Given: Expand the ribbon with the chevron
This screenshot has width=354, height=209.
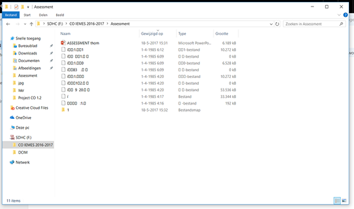Looking at the screenshot, I should click(339, 15).
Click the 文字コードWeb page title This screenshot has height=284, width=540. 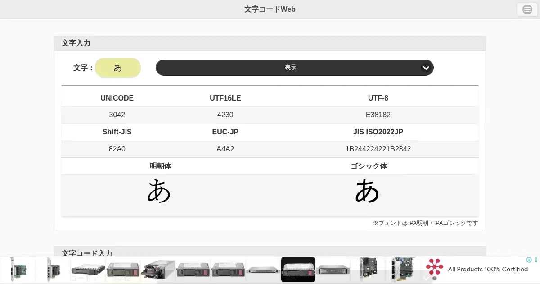[270, 9]
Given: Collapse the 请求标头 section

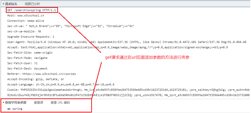Looking at the screenshot, I should 4,4.
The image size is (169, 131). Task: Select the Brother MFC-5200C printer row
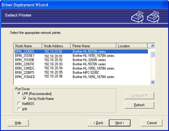tap(81, 73)
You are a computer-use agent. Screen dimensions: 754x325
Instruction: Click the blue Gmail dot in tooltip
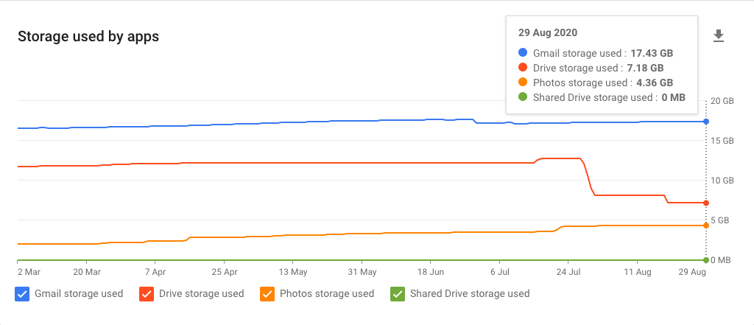[x=524, y=53]
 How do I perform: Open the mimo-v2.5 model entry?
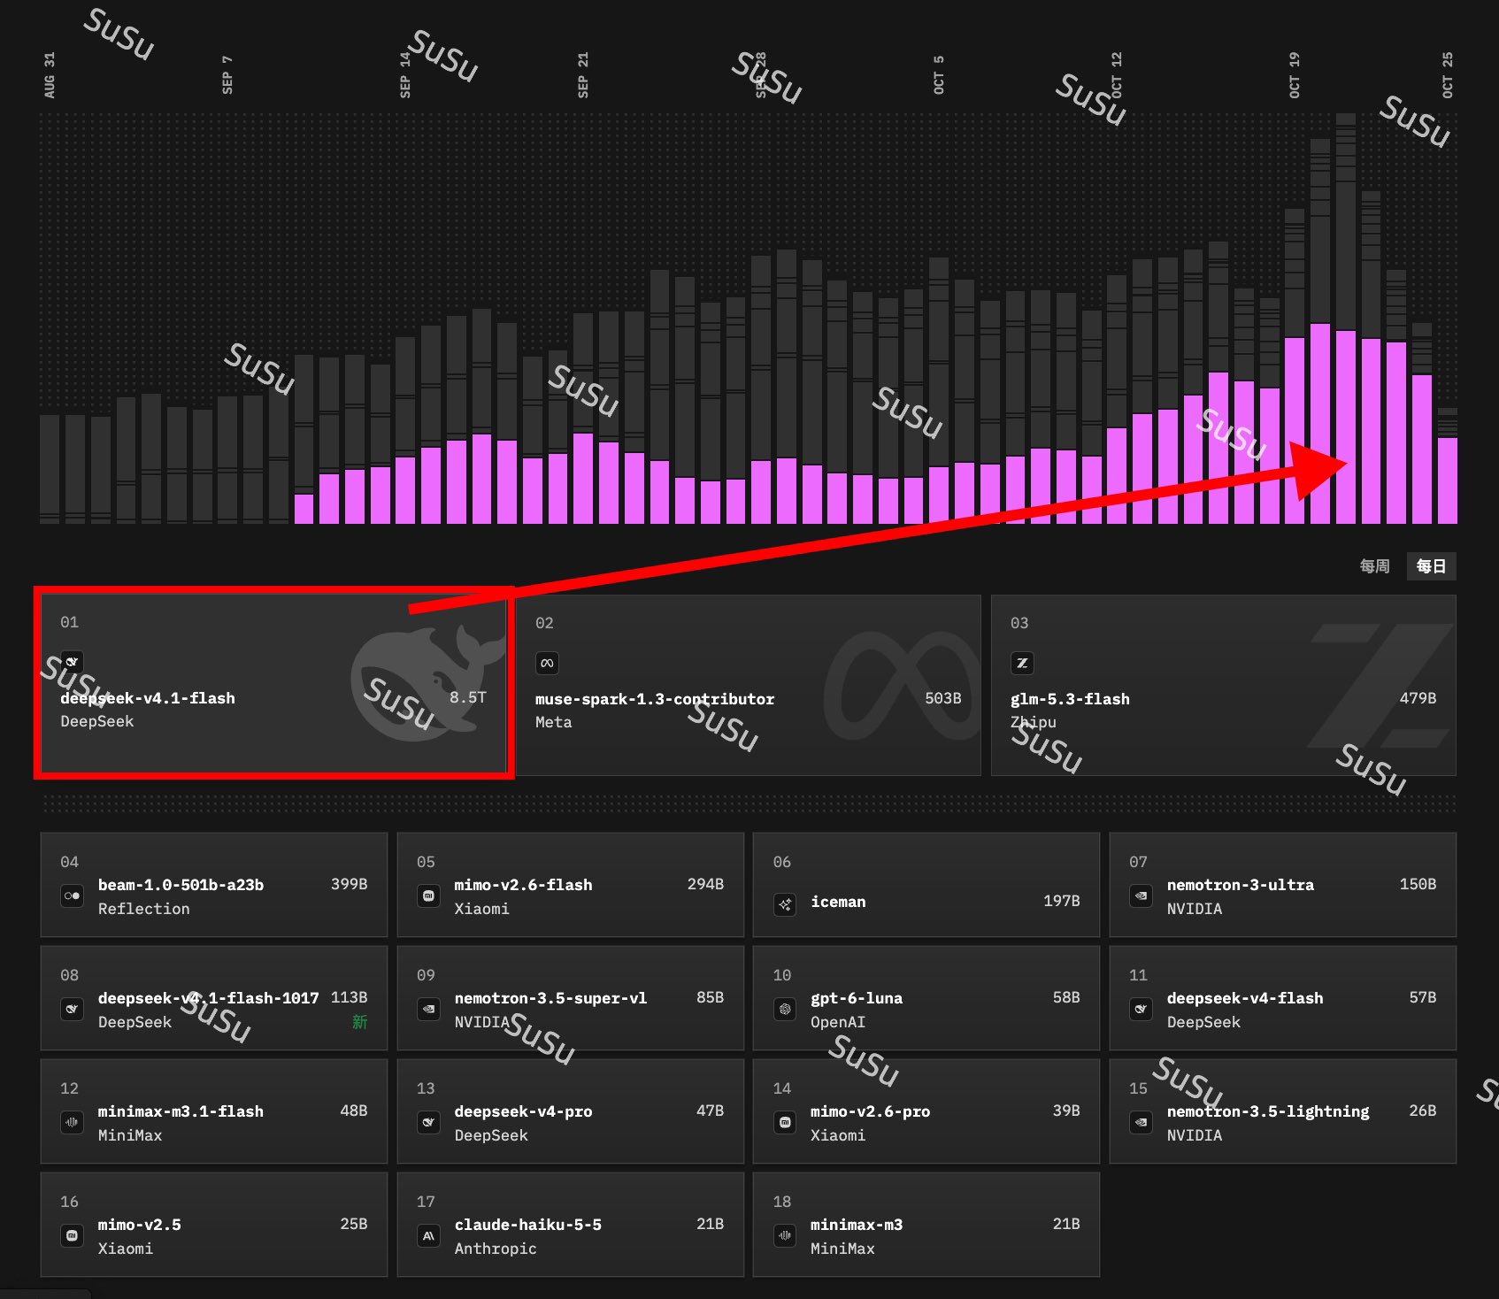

○ ○ ○ ○ ○

WORK ITEM -
In the records above, find the line containing "Given: Collapse the 请求标头 section", then please restate it and each line after it word for word, pictures excluded.

WRITTEN SOLUTION -
Given: Collapse the 请求标头 section

Looking at the screenshot, I should 4,4.
The image size is (169, 131). Task: Select the Brother MFC-5200C printer row
tap(81, 73)
You are a computer-use agent. Screen dimensions: 754x325
Instruction: Click the blue Gmail dot in tooltip
[x=524, y=53]
 How do I perform: Open the mimo-v2.5 model entry?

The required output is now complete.